Task to carry out :: Report each line of the rows below that contains the word "height". Treat uppercase and lowercase as different.

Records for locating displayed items
::::::

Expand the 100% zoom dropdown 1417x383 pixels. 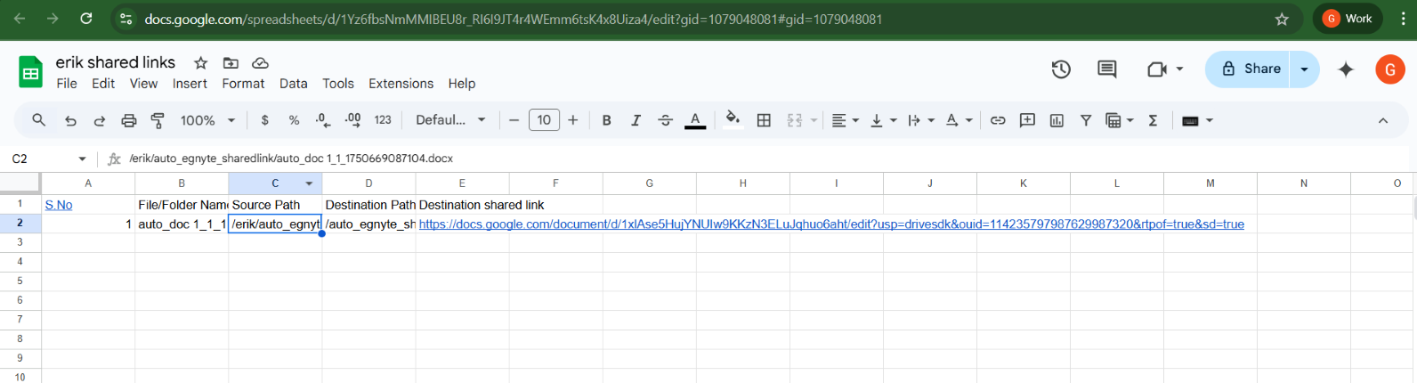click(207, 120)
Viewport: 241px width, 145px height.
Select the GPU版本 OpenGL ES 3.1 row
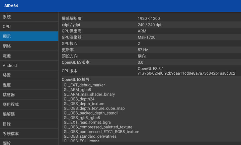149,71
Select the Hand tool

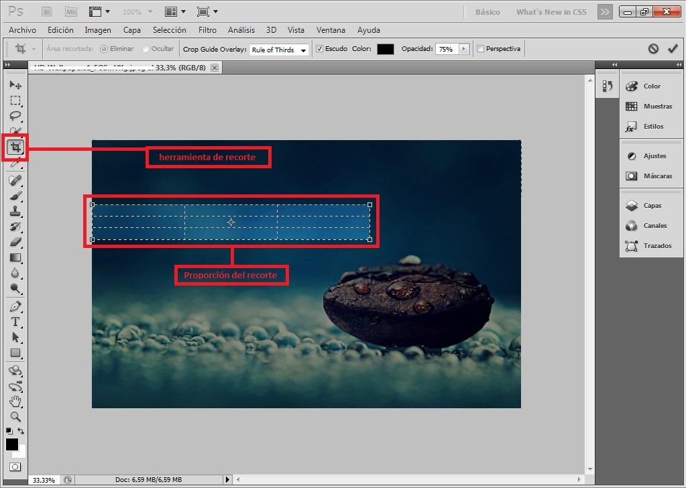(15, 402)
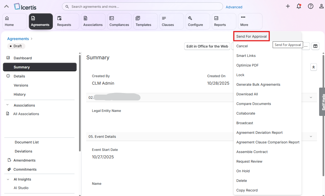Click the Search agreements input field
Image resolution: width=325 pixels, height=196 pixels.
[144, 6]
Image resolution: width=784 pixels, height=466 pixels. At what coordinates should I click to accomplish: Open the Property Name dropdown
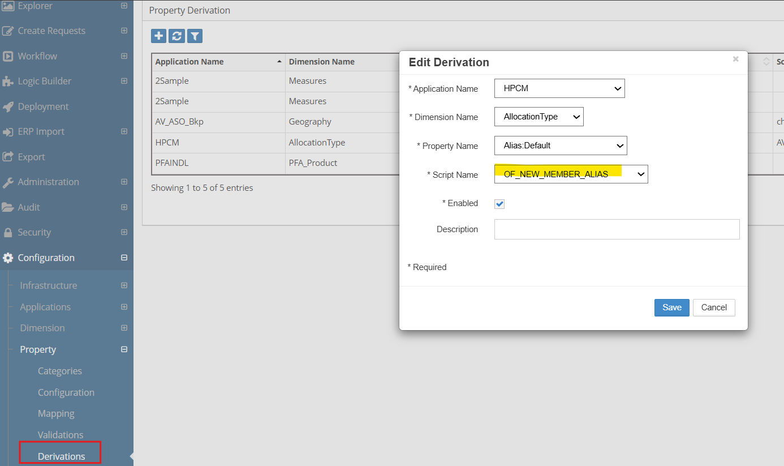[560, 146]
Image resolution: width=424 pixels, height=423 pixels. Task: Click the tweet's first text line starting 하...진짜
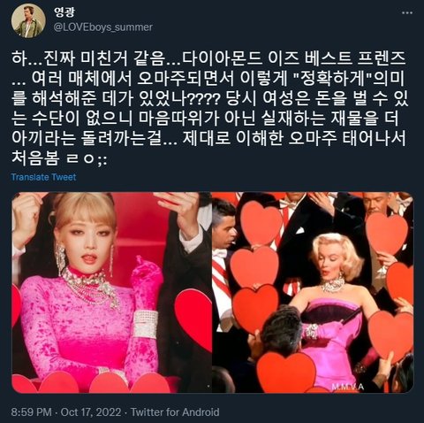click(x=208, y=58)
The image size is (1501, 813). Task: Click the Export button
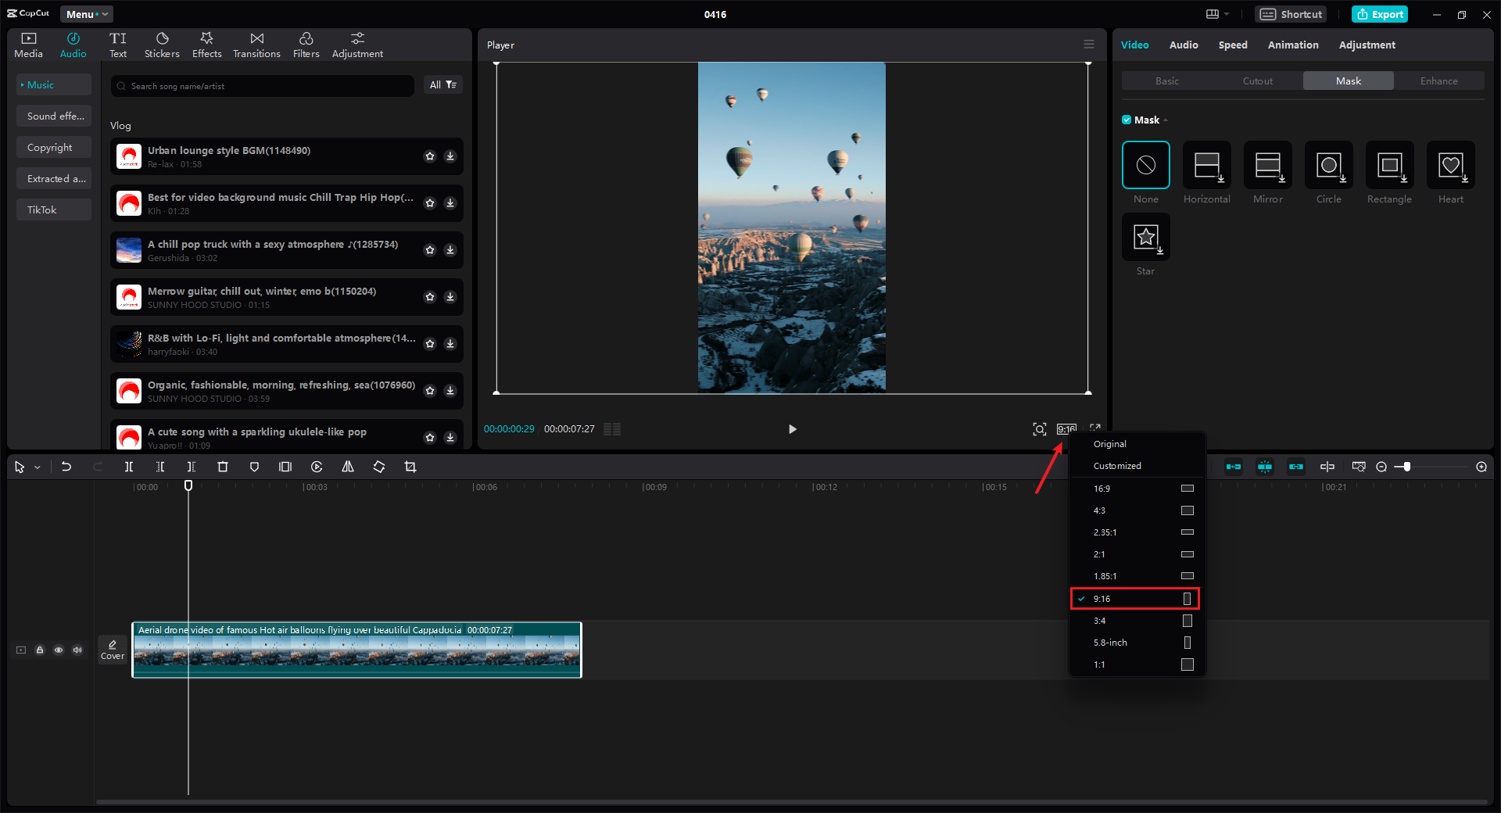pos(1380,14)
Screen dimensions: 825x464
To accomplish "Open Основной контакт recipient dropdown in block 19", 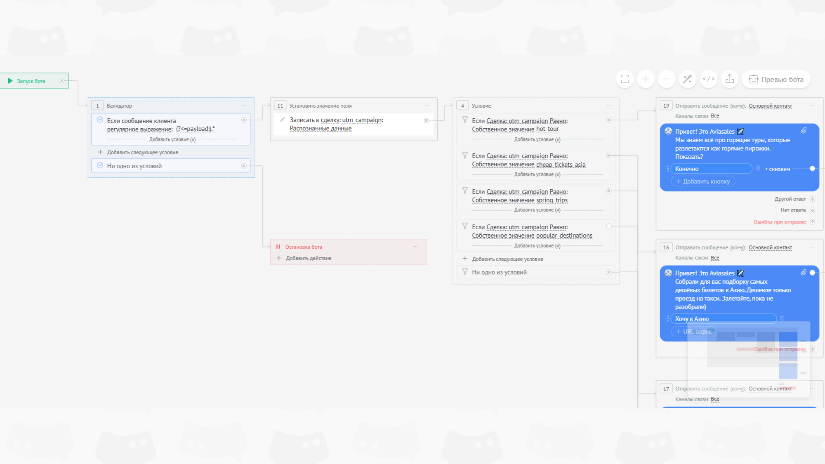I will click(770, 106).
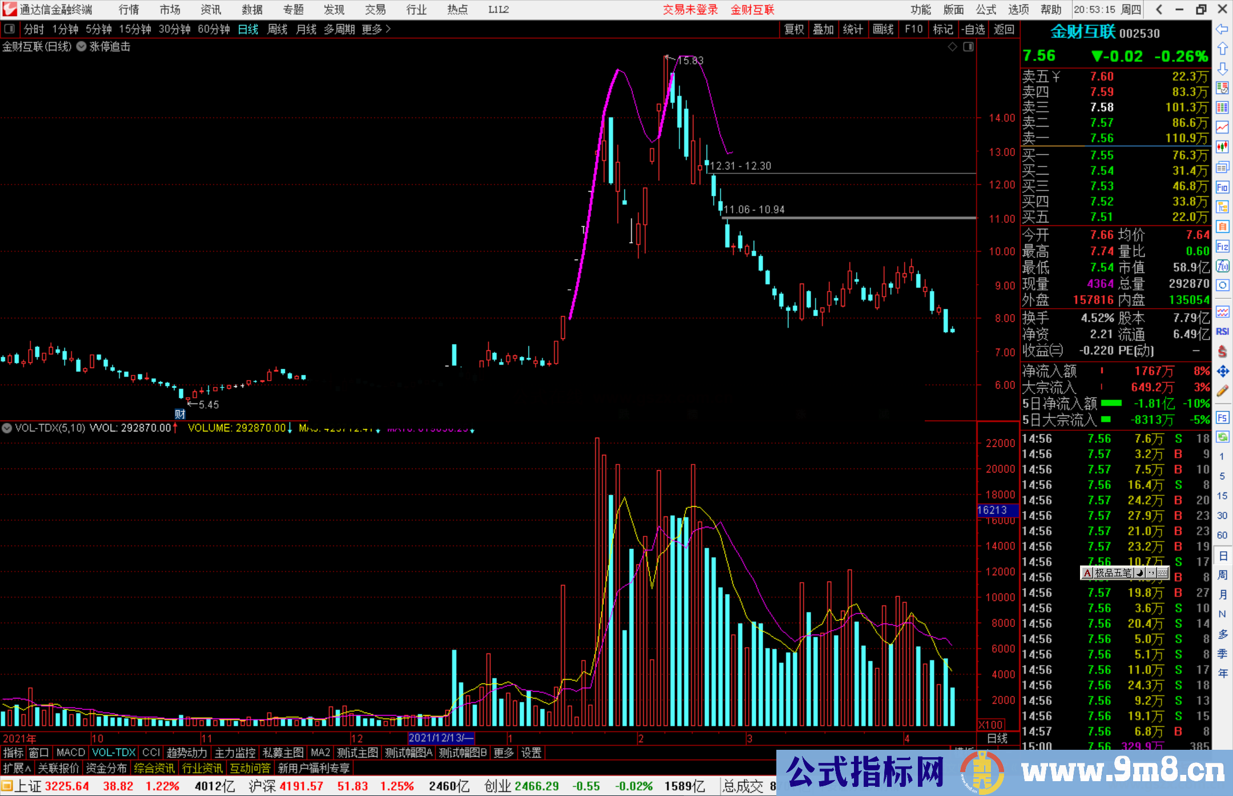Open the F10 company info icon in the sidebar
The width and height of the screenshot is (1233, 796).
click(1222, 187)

::::::

Complete response ::
Viewport: 241px width, 145px height.
Image resolution: width=325 pixels, height=196 pixels.
Image resolution: width=784 pixels, height=466 pixels. At what coordinates should I click to accomplish: Open the Property Name dropdown
Image resolution: width=424 pixels, height=423 pixels. Task: Click the tweet's first text line starting 하...진짜
The width and height of the screenshot is (1233, 796).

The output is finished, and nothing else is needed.